From: Andrew C. West (andrewcwest@alumni.princeton.edu)
Date: Tue Mar 08 2005 - 06:26:37 CST
On Mon, 07 Mar 2005 22:33:04 -0500, Dean Snyder wrote:
>
> Kenneth Whistler wrote at 5:50 PM on Monday, March 7, 2005:
>
> >What *could* be appropriate for encoding as characters, from the
> >fields of paleography and epigraphy here, would be entire symbols
> >indicating quadrant damage -- in other words, some thematic take on
> >sets of quadrant symbols such as U+2596..U+259F, U+25E7, U+25E8,
> >U+25F0..U+25F3, etc, which might reflect use in text to *discuss*
> >glyph damage and lacunae, etc. This would be quite different from
> >trying to encode a bunch of format controls to actually make
> >the text *render* with damage and lacunae.
>
> But the real need is for sometimes very significant historic character
> damage to travel everywhere with plain text representations of that text.
>
I would disagree with this assertion. For palaeographers and epigraphers the
primary reference to a text is not going to be a plain text representation, but
a photograph, scan, rubbing or even a hand-drawing. The secondary reference will
be a critical transcription or transliteration of the text which describes the
physical and palaeographical features of the text, and notes any textual damage
and lacunae, and where necessary provides conjectural readings for damaged
characters. Plain text can never faithfully represent all the palaeographical
details of a text, and no palaeographer in their right mind would attempt to do
so. When I was examining 13th century tombstones with 'Phags-pa inscriptions in
Quanzhou (Marco Polo's Zayton) recently, I took digital photos and made drawings
and notes in my notebook, and back home, when I transcribed the text into
Unicode on my computer I wrote it in an HTML page, and added numbered
annotations about individual characters where necessary. At no point did it
occur to me to try to represent the text in unannotated plain text format ...

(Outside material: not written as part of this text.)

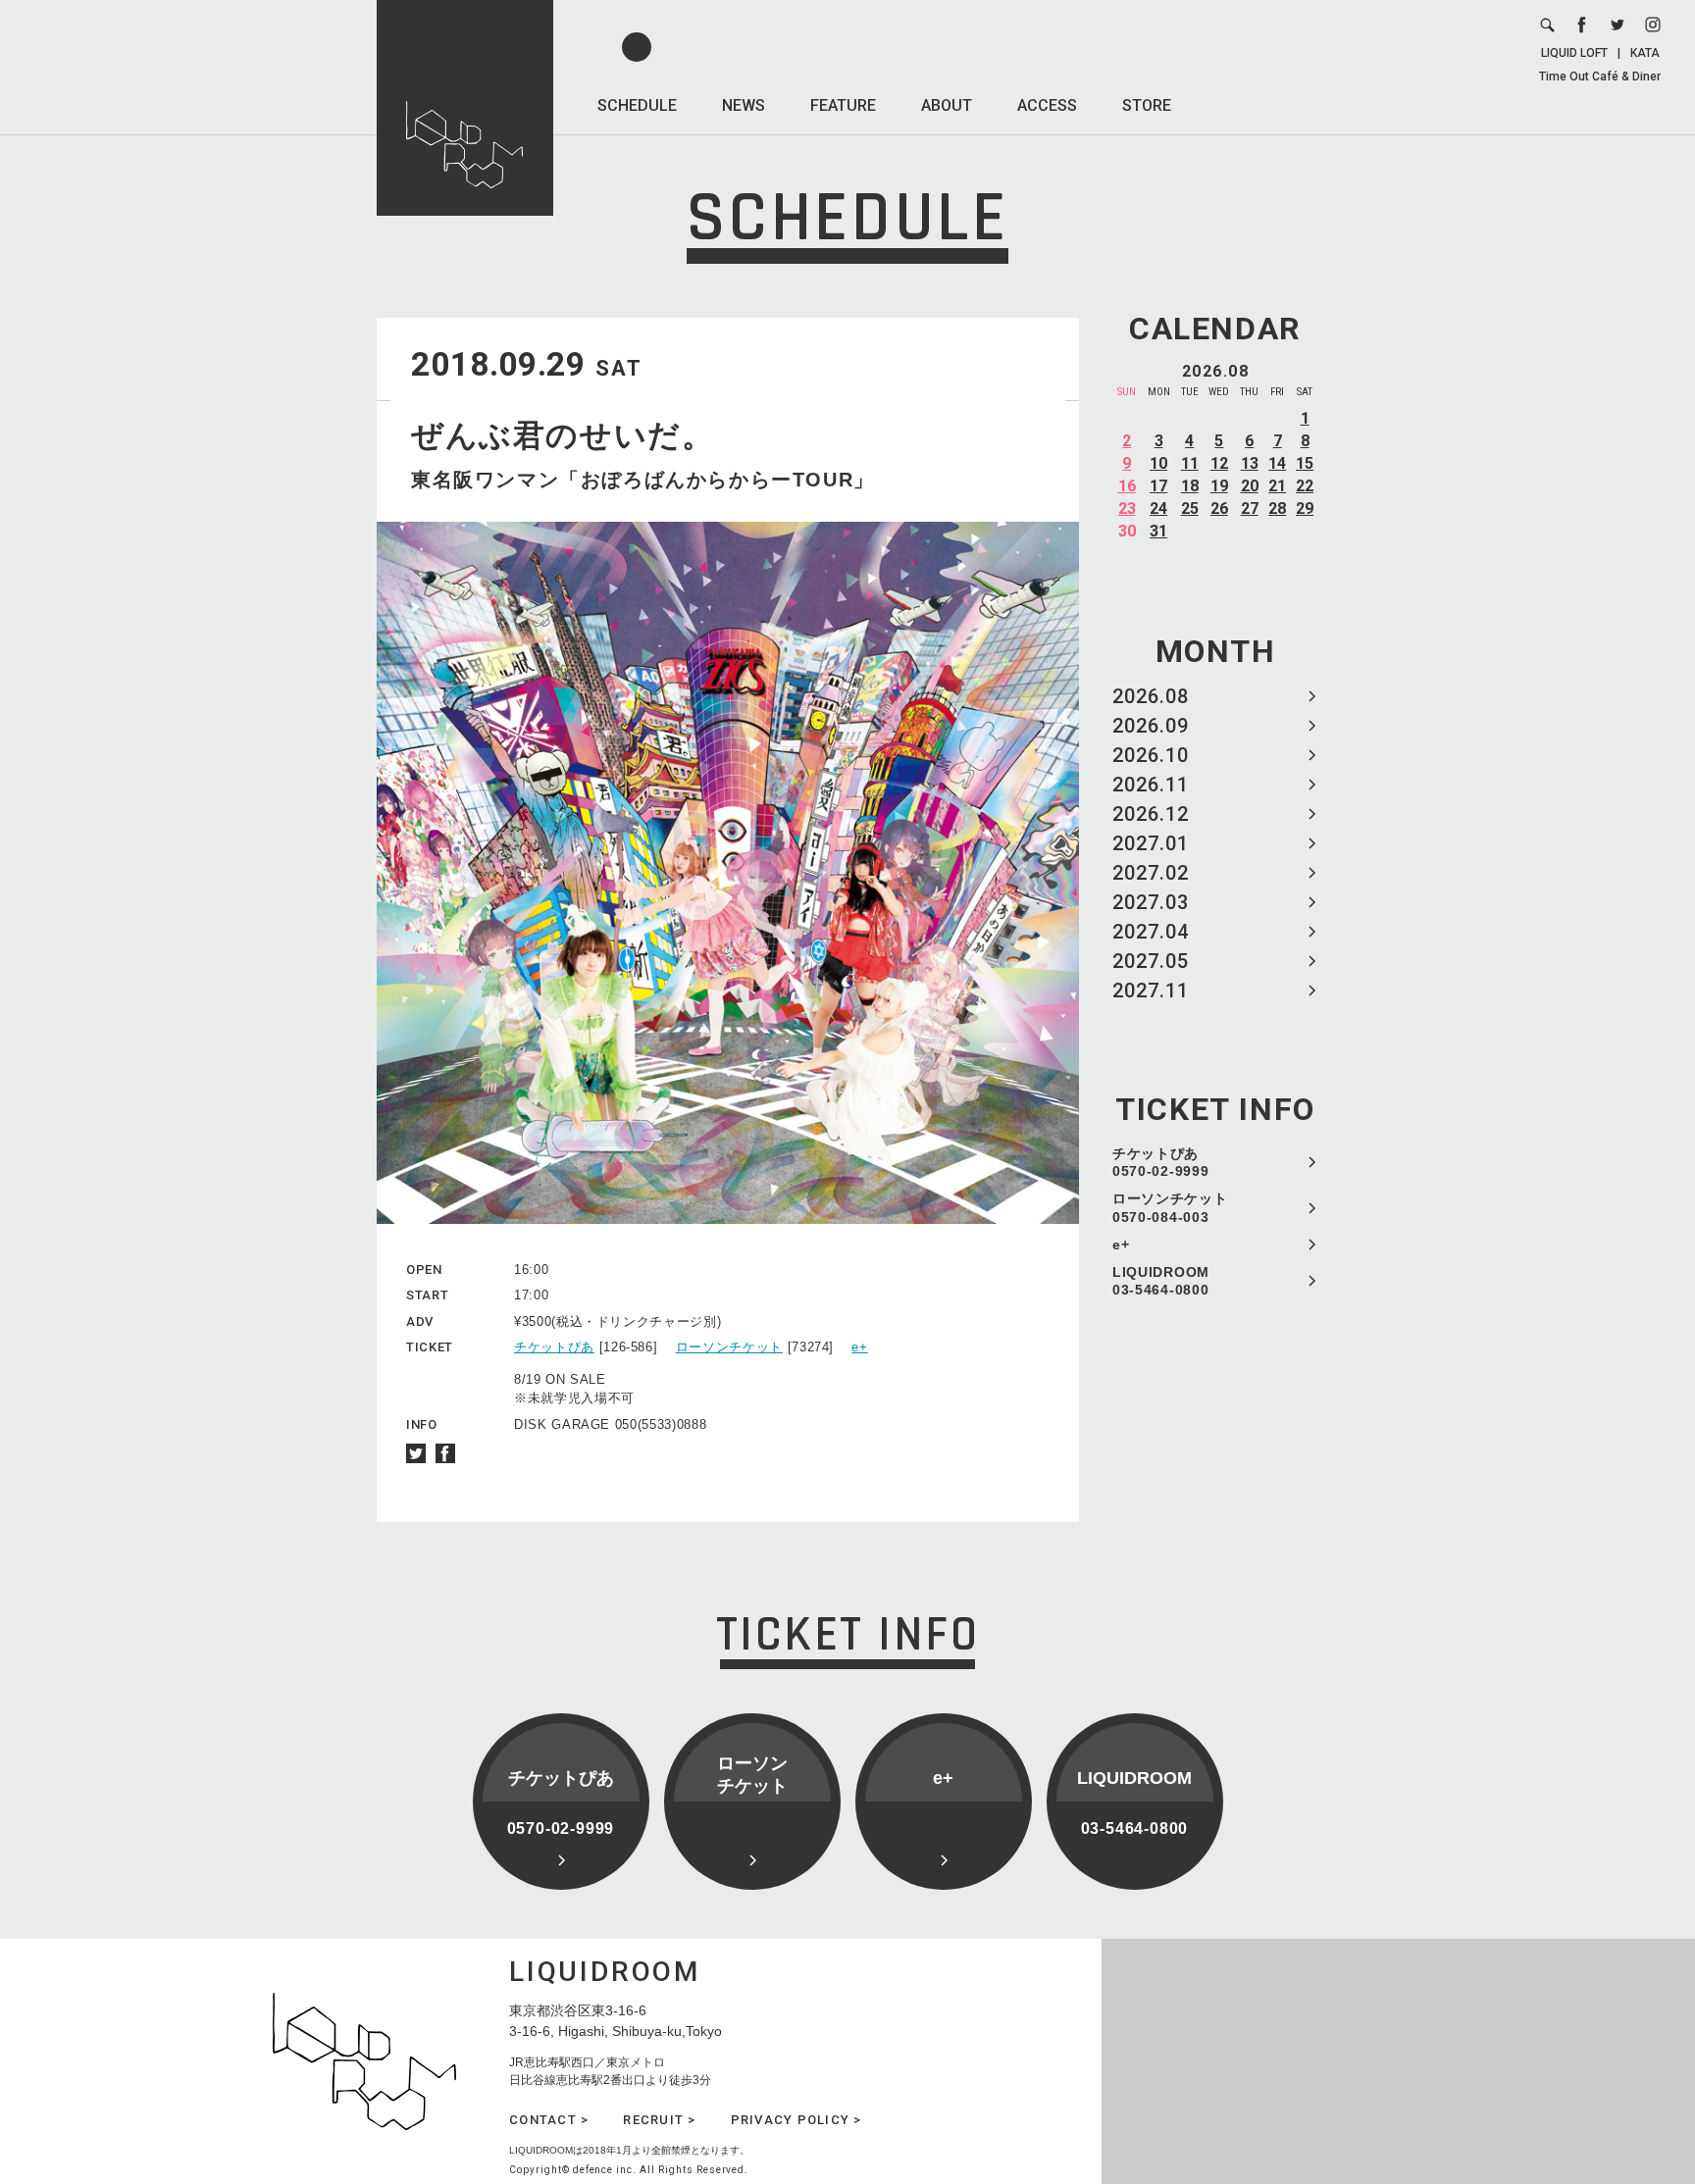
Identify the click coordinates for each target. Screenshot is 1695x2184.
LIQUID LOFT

and if I had, what use would it have been to anyone ?
Greying quadrants of a glyph is a very blunt instrument, as damage does not
necessarily resolve itself into neat squares. In any case, such a mechanism can
only give a hint of the actual damage, and other scholars will still have to go
back to a facsimile of the original text to confirm the precise nature of the
damage and confirm the supplied reading. Furthermore, although greying may work
OK on a computer screen (and that's debatable), when you print out the plain
text there's a good chance that the greying will not be obvious to the reader. I
agree with Ken and Doug that a more visible means of identifying damage, such as
special IDC-like characters, would be much more appropriate, and would avoid all
the implementation issues associated with localised greying of parts of
individual glyphs.
Another problem that I see with Dean's suggestion is that damage often makes it
difficult or impossible to be sure just what the damaged character actually is.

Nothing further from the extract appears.